Almost How It Was
There is a place called Cat Island National Wildlife Refuge just north of Baton Rouge, near St. Francisville. Treewise, it is known for having the most massive baldcypress still living, the so-called champion cypress, and it was the reason for my friend Brad and I to go there a few days ago. Cat Island is not on the way to anyplace. You don’t arrive there by accident. It has to be a destination all its own. Angola State Prison is the nearest location where there is an accumulation of human beings. So we went and drove the long gravel, bumpy roads to the place where the champion tree lives. You park near a gate that marks the trail leading ½ mile back into the forest. You begin the walk in an oak, hackberry, hickory forest and it is a pretty thing to see – big mature trees. About half way you begin to notice that the species are changing and evidence of flooding is visible from the cracks in the soil and the patches of drying duckweed that floated into the forest in this year’s high water. The duckweed looks out of place there on the bare, dry forest floor. As you look around you notice that the hardwoods have given way to the water trees. Cypress and tupelo gum now shades the path. You can’t help feel an excitement for what you anticipate lies at the end of the trail. And at the end of the walk you do find the tree for which the path was built, but there is a little bit of disappointment too. The base of the tree is huge, but not beautiful. It is a very large mass of living tree tissue, but not one that gives you the feeling of being in the presence of a tree that rises out of the earth to spread branches that soar. Perhaps it deserves the title of “champion” for its size alone, and we have to grant that it is in fact big, but for the rest of the things that a tree does for the human soul, it is lacking. I will not show a picture of it here.
But, looking to the right of the big tree you see among the trunks of cypress and tupelo something that is oversized compared to the surrounding forest. It draws you to it, and suddenly you know that something of great age and dignity is in front of you. It is a huge trunk that rises thirty feet before splitting into two massive trunks that rise upward for 100 feet. The base of the trunk alone is at least ten feet in diameter. “Wow!” comes to mind but doesn’t even touch the expression you need at that moment. Remembering those wolf trees in the Basin, I am again in the presence of a cypress tree that was growing here before Europeans stepped foot in North America, probably well before. Is it a replica of all that it could be? No.
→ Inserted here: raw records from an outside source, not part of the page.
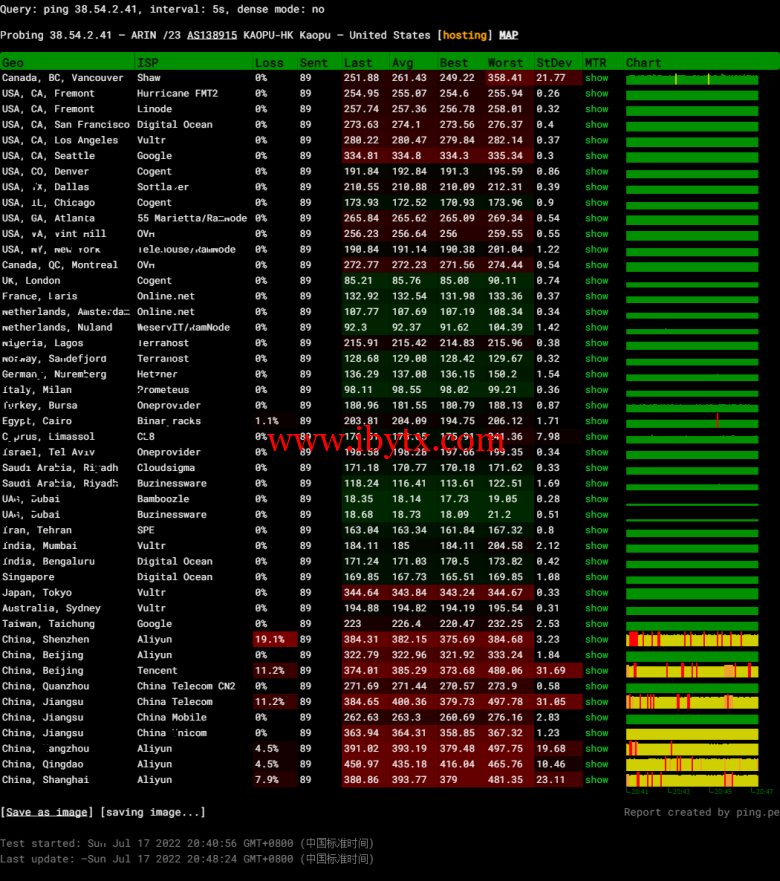The image size is (780, 881).
Task: Show MTR for Egypt, Cairo row
Action: (596, 421)

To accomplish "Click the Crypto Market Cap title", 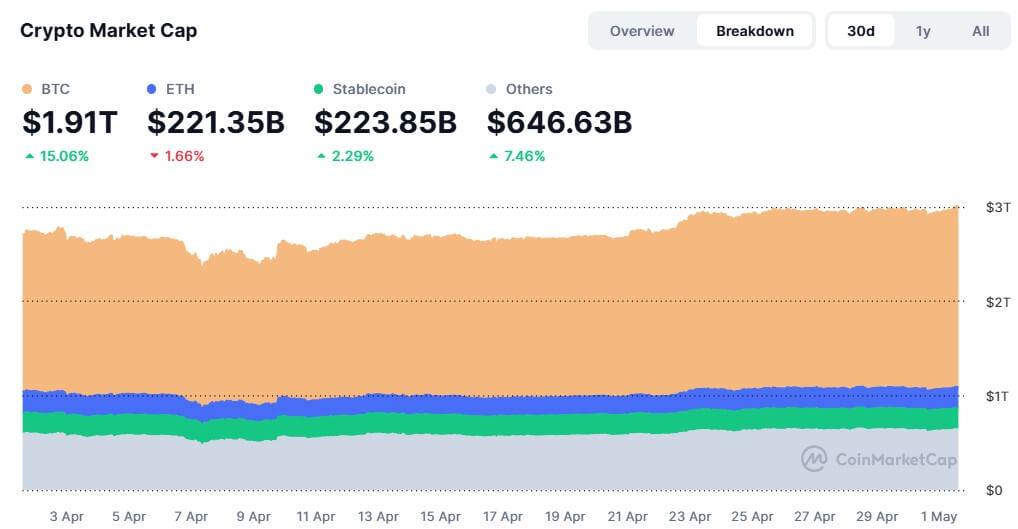I will [x=109, y=30].
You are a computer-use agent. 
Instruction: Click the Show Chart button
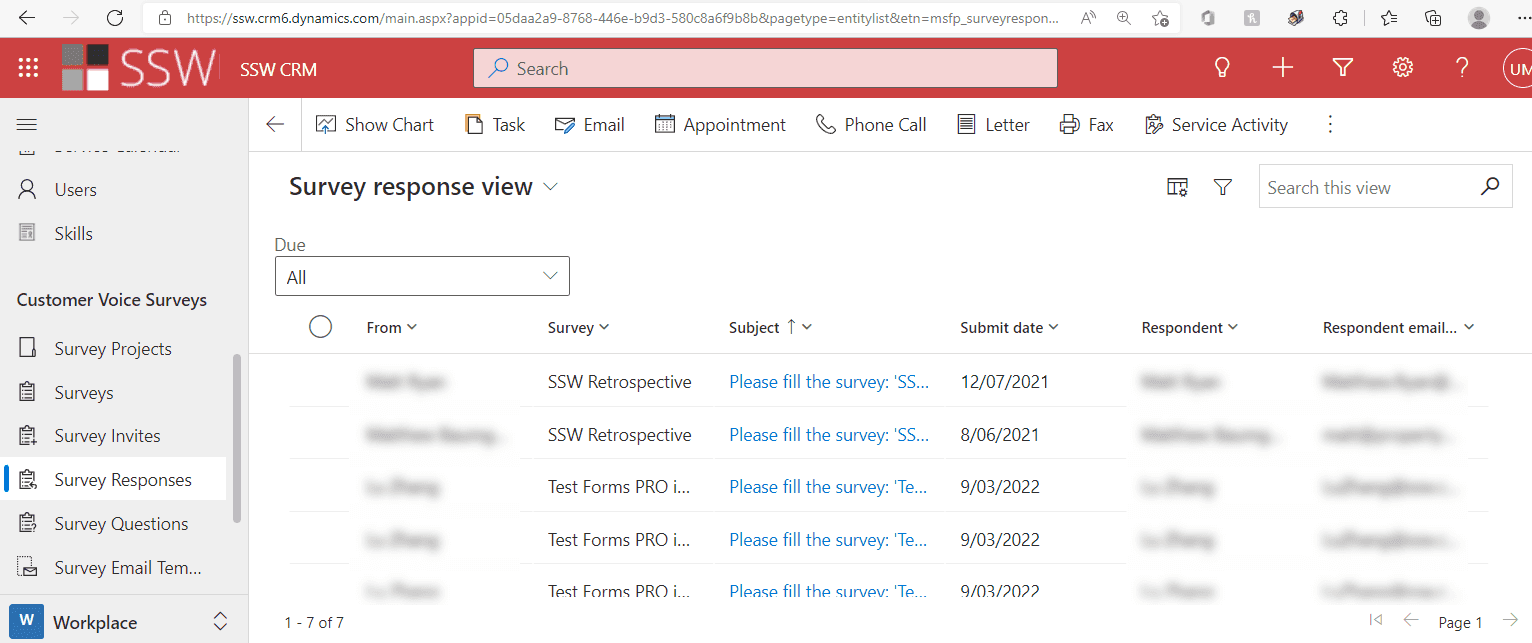pos(375,125)
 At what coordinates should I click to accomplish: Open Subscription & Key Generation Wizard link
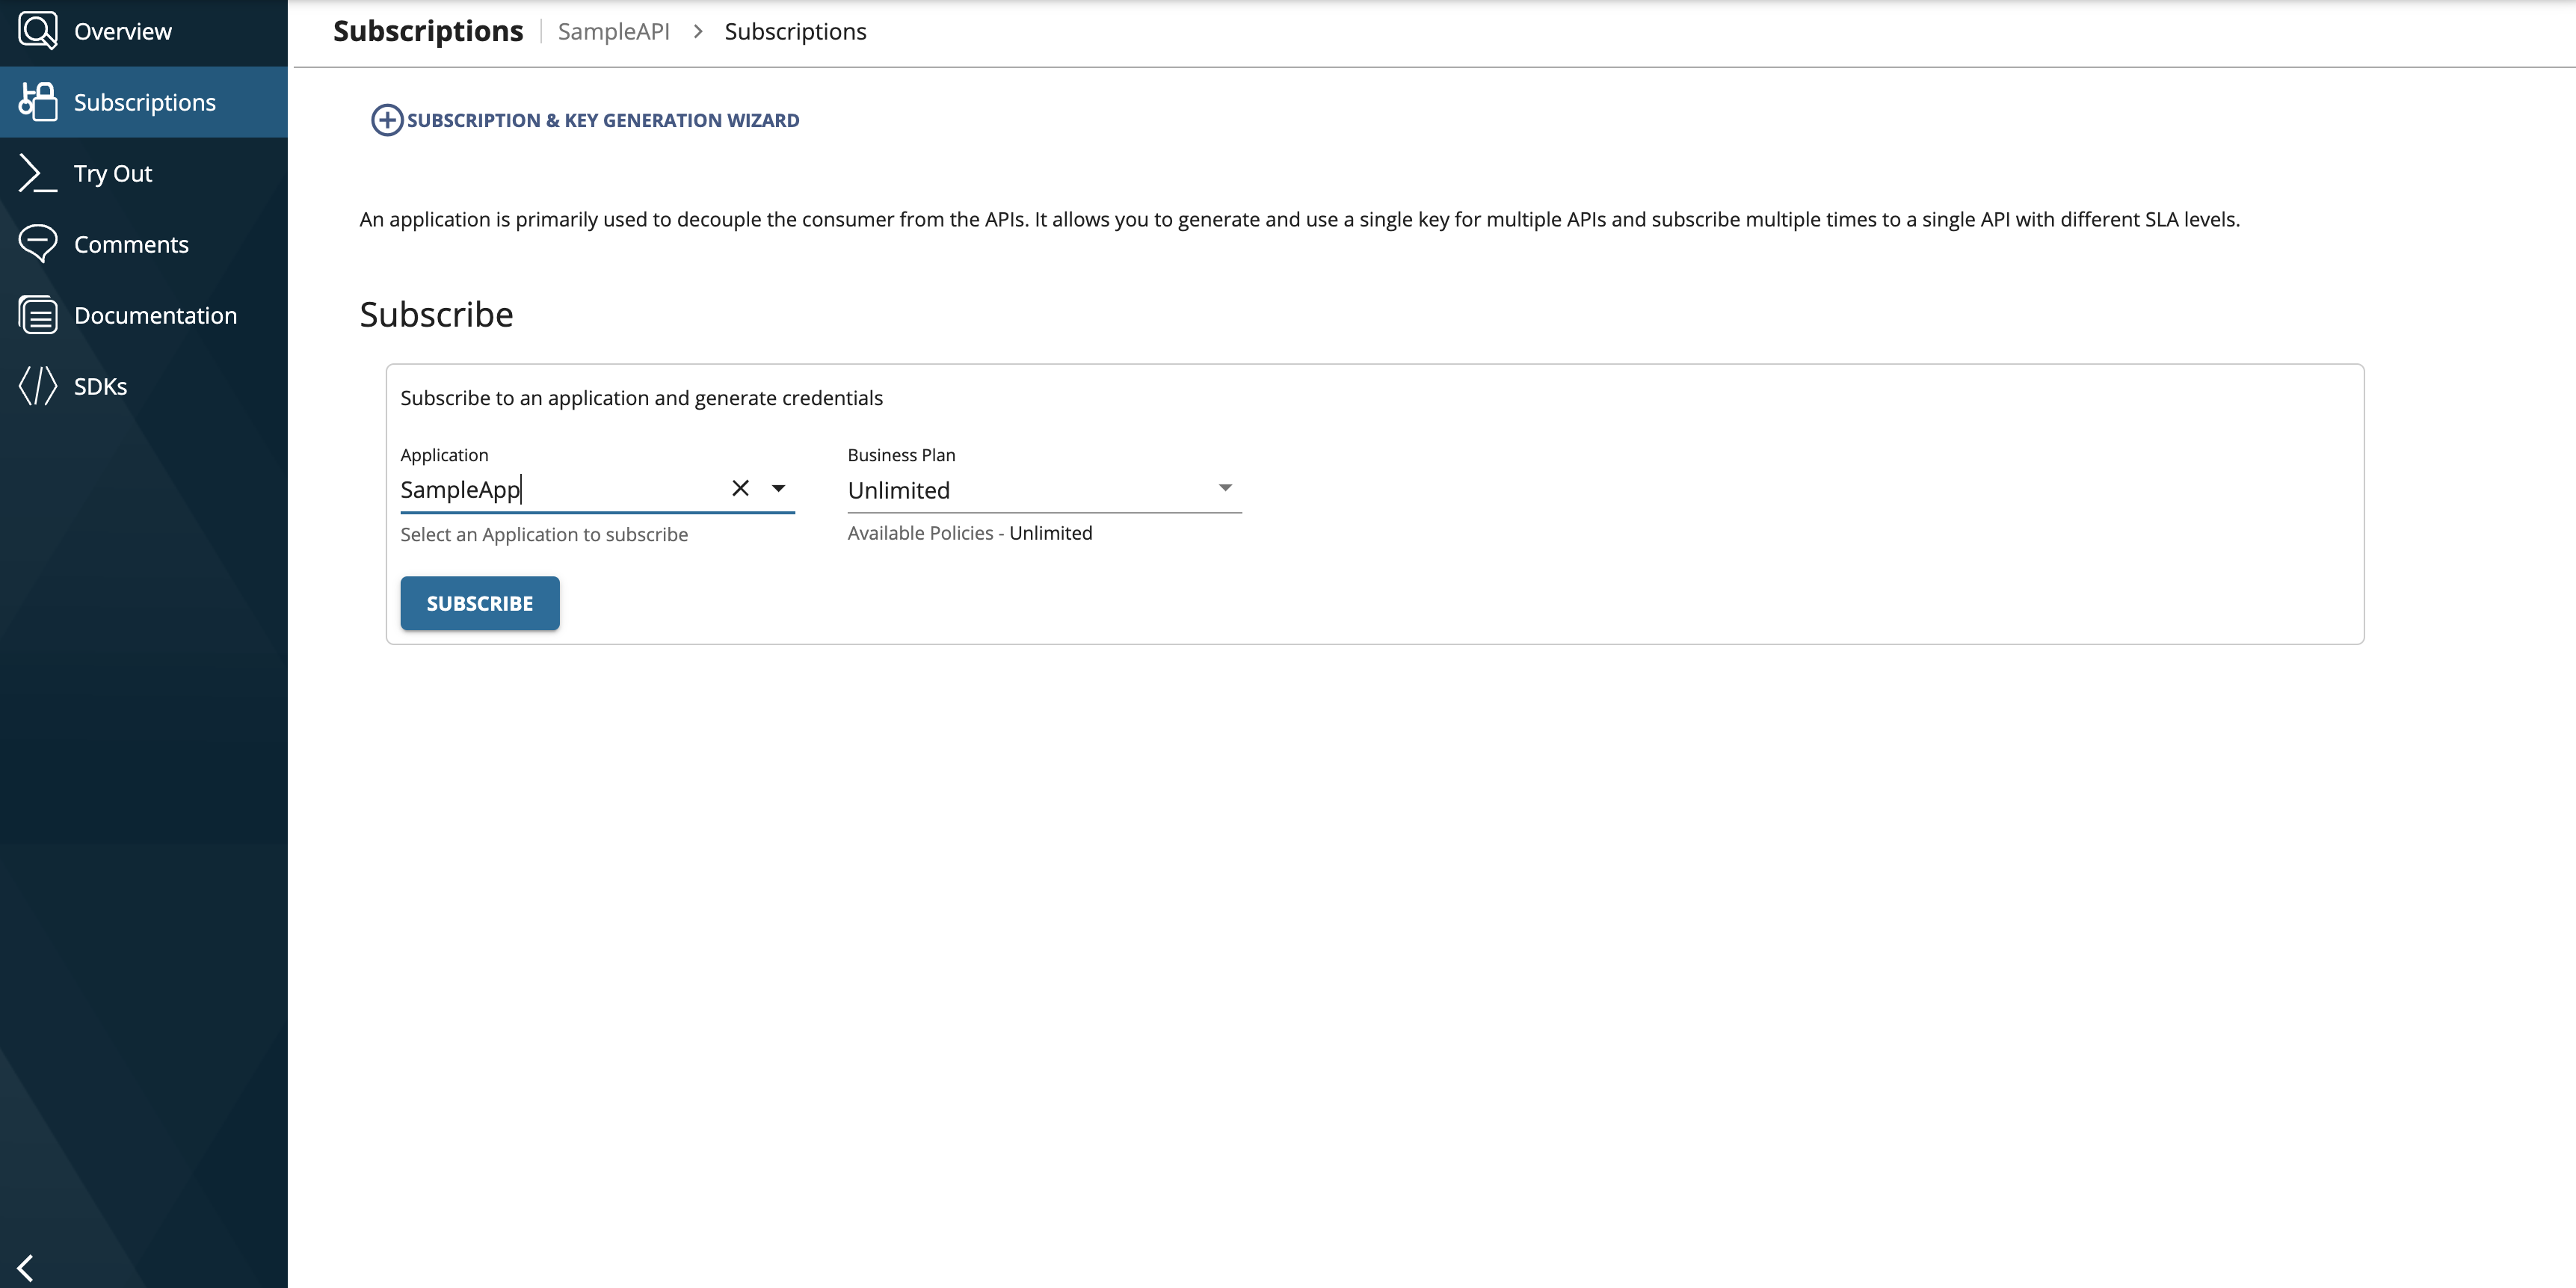pos(602,120)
It too was bypassed by the loggers because it did not meet the needs of the lumber industry. It has that double trunk. For some reason that feature was enough to spare it while its more uniform kin were all cut down.
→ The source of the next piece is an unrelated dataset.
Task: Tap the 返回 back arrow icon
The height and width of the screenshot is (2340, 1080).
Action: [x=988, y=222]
Admiring the tree, you see another one 50 steps away and you go there to find the same great trunk, this time dividing many feet above the ground. The forest floor is clear and easy to walk due to the annual flooding of eight feet or more. And another big tree is there a little farther into the forest. And another, and on until you realize there must have been a whole grove of these ancient trees that had split trunks or hollow bases, existing today because they were not perfect. There is a difference between the experience of seeing one wolf tree in the Basin, and seeing ten or more within easy walking distance of each other. The latter gives you the feeling of actually being in a forest of the old trees. It is a grand thing to be able to do. If that “champion” tree is publicized for no other reason than to quietly call attention to the magnificent neighbors that it has, it is worth all the publicity it gets.
One of the difficult things in photography is to take pictures of very large trees and have the pictures convey the real size in proportion to the surroundings. If you back away far enough to show the whole tree it reduces the whole thing in size so that you lose the emphasis of comparison. For that reason, the pics used here emphasize the base of the trees more than the upper trunks and limbs.
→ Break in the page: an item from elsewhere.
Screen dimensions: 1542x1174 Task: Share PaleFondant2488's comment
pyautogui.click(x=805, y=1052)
Another point to be made is that the surrounding forest is a mature forest in its own right. It may contain the truly ancient members, but the other trees are very large too. Many cypresses have trunks four feet in diameter at breast height. Many tupelos are at least three feet as well. Those are very large second growth trees, and seeing others that size is possible, but not easily done in Louisiana.
As though to point out the cycle of growth that builds a forest, we found seedlings beneath the big trees. Tiny trees six inches high, carrying the same capacity for a thousand years of growth within them. Will they get the chance to live out a millennial lifetime, no, probably not. Tree people say that in order for a cypress tree to survive it must be big enough to extend above the annual flooding. These trees cannot grow enough in one year to do that. Should the annual flooding skip a year or two, maybe, but not likely.
So, transpose the Cat Island grove of ancient cypresses to the Atchafalaya Basin, and spread it out to cover hundreds of square miles, and a small insight can be imagined into what it must have been like before the forests were cut. You would think that you could see pictures of the old trees and then successfully imagine this, but I don’t think so. For some reason you have to be there, in their presence. The imagining has to start there, not in the mind only, but in the mind and with the trees, touching them and turning around and around and seeing them all around you. Then you might take that feeling and combine it with the wolf trees and let them carry you to a place that is no more. It is as close as you can get to almost how it was.
The river is at 4.3 feet on the Butte La Rose gauge. The Ohio and Mississippi are taking their fall siesta. Wake up time is probably at least a couple months away.